Using ffetch for Better Fetch Handling

To address the downsides of our custom fetch handling, I wrote a library called ffetch. It is a small and lightweight library that wraps the Fetch API and provides a simple and declarative way to handle errors, retries, timeouts, cancellations, and some more features.

Let's rewrite our fetch logic using ffetch. You can find the code on the ffetch branch of the repo, so you can check it out with git checkout ffetch.

First, install ffetch in the frontend folder:

npm install @gkoos/ffetch

Then, we can rewrite our poller.ts file using ffetch:

import createClient from '@gkoos/ffetch';

// Cache for responses
const cache: Record<string, any> = {};

// Create ffetch client
const api = createClient({
  timeout: 3000,
  retries: 2,
});


function cancelRequests() {
  api.abortAll();
}

export async function fetchUserListData() {
  cancelRequests();
  if (cache.userList) return cache.userList;
  try {
    const userIds = await api('http://localhost:3000/users').then(r => r.json());
    const users = await Promise.all(
      userIds.map((id: number) => api(`http://localhost:3000/users/${id}`).then(r => r.json()))
    );
    const taskCounts = await Promise.all(
      userIds.map((id: number) => api(`http://localhost:3000/users/${id}/tasks`).then(r => r.json()).then((tasks: any[]) => tasks.length))
    );
    cache.userList = { users, taskCounts };
    return cache.userList;
  } catch (err) {
    if (cache.userList) return cache.userList;
    throw err;
  }
}

export async function fetchUserDetailsData(userId: number) {
  cancelRequests();
  const cacheKey = `userDetails_${userId}`;
  if (cache[cacheKey]) return cache[cacheKey];
  try {
    const user = await api(`http://localhost:3000/users/${userId}`).then(r => r.json());
    const taskIds = await api(`http://localhost:3000/users/${userId}/tasks`).then(r => r.json());
    const tasks = await Promise.all(
      taskIds.map((id: number) => api(`http://localhost:3000/tasks/${id}`).then(r => r.json()))
    );
    cache[cacheKey] = { user, tasks };
    return cache[cacheKey];
  } catch (err) {
    if (cache[cacheKey]) return cache[cacheKey];
    throw err;
  }
}

The code is much cleaner and easier to read. We don't have to worry about retries, timeouts, or cancellations anymore. ffetch takes care of that for us. We just create a client with the desired options and use it to make requests.

Other Benefits of Using ffetch

• Circuit breaker: automatic endpoint cooldown after repeated failures
• Automatic exponential backoff for retries: increasing wait times between retries
• Global error handling: hooks for logging, modifying requests/responses, etc.
• We can fine-tune which failures should trigger a retry, and which should not. For example, we can choose to retry on network errors and 5xx server errors, but not on 4xx client errors.

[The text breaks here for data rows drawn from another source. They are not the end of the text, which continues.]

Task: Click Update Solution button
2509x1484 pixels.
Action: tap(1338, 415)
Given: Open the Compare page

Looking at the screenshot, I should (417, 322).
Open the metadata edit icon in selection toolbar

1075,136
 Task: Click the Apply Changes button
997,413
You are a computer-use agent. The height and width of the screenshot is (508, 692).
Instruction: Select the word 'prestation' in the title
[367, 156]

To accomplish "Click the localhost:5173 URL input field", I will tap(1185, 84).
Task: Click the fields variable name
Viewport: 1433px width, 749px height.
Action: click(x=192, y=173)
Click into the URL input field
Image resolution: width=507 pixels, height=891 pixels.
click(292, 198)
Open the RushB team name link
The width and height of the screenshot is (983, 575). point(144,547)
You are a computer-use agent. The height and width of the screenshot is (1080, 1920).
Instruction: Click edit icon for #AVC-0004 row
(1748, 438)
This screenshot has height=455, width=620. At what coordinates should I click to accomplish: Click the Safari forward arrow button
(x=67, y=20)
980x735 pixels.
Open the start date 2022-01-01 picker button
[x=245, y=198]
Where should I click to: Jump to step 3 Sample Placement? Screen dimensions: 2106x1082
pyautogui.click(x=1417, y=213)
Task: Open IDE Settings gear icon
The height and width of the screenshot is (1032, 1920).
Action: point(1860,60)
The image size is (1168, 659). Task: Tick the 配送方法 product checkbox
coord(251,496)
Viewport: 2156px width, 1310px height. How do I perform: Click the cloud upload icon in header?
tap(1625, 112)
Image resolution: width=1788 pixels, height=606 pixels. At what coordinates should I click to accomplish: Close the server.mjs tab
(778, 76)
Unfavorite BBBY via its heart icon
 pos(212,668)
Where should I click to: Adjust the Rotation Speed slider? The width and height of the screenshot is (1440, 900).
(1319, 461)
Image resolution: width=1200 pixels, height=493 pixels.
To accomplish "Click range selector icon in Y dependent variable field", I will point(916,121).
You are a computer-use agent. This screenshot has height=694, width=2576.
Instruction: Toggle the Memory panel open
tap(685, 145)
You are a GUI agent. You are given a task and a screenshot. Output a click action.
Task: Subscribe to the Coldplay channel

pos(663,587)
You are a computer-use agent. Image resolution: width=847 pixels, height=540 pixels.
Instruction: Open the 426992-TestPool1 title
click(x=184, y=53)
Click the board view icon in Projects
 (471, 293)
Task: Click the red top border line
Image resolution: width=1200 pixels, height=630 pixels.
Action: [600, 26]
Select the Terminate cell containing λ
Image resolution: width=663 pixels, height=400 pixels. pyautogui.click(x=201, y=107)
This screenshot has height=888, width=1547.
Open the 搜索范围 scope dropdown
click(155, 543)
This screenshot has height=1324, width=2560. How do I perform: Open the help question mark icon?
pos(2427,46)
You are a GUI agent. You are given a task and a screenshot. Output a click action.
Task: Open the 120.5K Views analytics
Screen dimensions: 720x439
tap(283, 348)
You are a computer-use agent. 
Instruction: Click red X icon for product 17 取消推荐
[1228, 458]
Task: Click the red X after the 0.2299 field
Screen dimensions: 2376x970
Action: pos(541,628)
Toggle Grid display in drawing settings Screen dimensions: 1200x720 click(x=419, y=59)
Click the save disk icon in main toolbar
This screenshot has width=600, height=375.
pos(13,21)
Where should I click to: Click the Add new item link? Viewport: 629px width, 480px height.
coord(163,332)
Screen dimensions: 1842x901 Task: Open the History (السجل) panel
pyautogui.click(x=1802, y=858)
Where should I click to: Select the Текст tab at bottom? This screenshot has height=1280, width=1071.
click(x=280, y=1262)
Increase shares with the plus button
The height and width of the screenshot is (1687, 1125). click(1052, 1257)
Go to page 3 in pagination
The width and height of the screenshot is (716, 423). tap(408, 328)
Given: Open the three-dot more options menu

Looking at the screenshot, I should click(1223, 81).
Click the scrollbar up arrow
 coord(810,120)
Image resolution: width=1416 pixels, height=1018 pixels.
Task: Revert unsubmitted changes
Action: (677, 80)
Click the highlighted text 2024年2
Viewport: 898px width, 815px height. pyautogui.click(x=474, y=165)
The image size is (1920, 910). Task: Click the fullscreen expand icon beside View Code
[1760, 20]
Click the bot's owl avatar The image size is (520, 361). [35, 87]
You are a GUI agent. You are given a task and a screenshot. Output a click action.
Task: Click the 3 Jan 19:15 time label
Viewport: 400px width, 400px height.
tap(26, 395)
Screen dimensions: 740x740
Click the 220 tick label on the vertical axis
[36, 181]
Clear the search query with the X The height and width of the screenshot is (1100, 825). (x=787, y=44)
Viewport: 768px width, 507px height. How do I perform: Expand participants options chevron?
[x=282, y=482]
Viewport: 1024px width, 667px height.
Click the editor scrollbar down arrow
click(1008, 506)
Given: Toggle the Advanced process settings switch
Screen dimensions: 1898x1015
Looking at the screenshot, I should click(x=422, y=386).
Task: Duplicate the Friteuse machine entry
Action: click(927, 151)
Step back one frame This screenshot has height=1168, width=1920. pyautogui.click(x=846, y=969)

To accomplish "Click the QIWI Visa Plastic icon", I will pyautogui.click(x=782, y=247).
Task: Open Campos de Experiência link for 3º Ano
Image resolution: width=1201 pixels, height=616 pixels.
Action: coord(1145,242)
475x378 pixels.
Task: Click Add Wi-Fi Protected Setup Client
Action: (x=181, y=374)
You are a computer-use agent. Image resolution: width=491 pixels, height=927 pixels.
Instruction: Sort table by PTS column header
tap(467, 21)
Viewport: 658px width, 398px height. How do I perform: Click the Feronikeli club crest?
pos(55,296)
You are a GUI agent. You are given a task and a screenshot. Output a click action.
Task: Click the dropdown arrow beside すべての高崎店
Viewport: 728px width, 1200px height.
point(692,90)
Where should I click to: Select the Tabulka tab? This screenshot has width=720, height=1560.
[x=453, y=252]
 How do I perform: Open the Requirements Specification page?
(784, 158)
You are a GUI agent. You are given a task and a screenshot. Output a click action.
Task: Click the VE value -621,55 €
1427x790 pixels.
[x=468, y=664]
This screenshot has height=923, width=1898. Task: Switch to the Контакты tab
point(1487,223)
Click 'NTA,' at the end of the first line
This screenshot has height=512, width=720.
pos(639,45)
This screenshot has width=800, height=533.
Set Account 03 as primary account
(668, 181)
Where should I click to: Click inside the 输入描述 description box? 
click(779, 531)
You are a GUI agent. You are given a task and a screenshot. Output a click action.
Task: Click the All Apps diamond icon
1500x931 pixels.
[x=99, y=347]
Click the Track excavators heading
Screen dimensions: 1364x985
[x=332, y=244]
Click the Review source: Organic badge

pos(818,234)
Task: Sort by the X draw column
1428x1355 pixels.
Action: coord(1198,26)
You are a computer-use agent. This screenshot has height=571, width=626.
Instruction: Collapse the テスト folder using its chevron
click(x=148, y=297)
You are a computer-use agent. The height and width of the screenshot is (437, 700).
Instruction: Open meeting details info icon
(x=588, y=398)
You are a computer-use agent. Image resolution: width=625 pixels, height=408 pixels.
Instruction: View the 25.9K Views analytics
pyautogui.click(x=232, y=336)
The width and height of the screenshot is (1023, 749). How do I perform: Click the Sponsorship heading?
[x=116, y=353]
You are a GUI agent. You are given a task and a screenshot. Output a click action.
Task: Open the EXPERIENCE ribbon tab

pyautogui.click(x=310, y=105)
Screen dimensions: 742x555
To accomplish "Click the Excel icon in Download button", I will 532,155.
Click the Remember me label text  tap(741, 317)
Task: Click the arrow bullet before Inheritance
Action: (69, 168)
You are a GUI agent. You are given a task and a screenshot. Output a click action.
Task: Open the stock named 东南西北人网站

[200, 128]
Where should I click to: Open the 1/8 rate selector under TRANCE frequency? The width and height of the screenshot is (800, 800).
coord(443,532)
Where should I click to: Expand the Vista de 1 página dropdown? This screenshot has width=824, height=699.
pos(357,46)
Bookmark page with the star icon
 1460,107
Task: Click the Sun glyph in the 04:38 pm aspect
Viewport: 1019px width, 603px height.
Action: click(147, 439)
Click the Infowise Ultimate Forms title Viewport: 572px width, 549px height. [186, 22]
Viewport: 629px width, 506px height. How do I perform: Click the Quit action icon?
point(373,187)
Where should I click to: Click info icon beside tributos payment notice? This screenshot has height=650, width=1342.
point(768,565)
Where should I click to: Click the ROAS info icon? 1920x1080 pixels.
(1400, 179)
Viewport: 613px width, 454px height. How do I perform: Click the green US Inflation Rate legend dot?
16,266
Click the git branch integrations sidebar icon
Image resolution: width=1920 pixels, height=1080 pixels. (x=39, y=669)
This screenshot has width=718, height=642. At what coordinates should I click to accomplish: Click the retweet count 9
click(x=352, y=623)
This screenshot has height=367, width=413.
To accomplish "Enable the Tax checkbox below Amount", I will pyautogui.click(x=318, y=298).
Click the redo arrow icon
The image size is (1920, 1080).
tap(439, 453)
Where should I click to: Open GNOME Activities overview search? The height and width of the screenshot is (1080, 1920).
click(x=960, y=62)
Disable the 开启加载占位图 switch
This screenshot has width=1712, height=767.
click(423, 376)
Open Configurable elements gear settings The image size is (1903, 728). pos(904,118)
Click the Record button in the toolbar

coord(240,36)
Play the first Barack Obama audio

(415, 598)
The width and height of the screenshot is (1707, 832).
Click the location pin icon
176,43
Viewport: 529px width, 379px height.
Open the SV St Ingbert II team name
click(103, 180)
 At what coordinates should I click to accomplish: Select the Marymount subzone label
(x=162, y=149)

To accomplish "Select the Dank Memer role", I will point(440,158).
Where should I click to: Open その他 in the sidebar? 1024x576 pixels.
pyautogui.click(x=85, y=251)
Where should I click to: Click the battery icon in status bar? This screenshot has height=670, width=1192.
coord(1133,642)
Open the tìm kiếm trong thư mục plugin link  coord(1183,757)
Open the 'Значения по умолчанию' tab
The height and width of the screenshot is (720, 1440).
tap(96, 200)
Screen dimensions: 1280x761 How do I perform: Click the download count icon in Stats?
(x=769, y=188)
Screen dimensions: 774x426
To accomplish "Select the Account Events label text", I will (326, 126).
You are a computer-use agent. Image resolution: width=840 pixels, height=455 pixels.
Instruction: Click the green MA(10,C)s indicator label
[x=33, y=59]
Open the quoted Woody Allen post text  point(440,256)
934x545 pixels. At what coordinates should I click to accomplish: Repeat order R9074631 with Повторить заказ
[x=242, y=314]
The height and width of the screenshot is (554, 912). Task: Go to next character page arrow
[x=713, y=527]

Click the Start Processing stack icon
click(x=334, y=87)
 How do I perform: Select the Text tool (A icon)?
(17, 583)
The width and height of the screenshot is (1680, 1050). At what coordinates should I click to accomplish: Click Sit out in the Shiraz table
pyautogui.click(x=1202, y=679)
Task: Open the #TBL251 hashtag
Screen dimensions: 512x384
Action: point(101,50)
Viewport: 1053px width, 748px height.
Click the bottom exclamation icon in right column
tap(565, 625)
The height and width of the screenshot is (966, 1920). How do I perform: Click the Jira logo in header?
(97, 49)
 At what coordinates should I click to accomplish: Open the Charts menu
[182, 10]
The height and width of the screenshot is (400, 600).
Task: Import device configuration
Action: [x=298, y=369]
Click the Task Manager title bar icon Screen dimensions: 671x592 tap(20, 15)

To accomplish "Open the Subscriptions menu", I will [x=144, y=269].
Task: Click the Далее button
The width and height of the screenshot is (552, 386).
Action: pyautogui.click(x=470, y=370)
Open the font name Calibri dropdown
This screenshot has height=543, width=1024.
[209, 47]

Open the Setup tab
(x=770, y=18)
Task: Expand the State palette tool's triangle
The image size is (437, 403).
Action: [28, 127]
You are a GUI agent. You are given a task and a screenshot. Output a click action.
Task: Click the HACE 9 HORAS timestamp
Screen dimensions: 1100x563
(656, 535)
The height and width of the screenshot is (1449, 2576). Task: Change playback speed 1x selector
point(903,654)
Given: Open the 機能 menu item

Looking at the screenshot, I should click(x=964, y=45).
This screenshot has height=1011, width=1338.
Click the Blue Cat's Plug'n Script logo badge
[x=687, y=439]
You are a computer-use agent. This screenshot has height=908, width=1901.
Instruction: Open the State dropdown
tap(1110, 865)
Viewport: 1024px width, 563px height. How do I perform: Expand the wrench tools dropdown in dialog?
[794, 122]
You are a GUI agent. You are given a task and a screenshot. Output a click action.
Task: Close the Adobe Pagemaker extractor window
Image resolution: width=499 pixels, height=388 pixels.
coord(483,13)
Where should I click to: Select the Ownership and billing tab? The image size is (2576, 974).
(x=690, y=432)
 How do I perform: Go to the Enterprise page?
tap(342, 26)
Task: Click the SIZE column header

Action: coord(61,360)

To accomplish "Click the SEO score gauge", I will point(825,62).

ffetch doesn't do anything magical you couldn't build yourself, but it saves you from writing, testing, and maintaining all that boilerplate. It's a convenience wrapper that bakes in production-grade patterns (like circuit breaker and backoff) so you can focus on your app, not your fetch logic. It also stops at the fetch layer, so you can still use your own caching, state management, and UI libraries as you see fit.

Conclusion

The main takeaway of this article is not that you should use ffetch specifically, but that you should not rely on vanilla Fetch for production-ready applications. The network is unreliable, and you need to be prepared for it. You need to handle errors, retries, timeouts, cancellations, and caching gracefully to provide a good user experience.

What you exactly need to do depends on your specific use case and requirements, but you can't go to production handling the happy path only. Things can and will go wrong, and your app needs to handle at least the most common failure scenarios. And ffetch can help with that.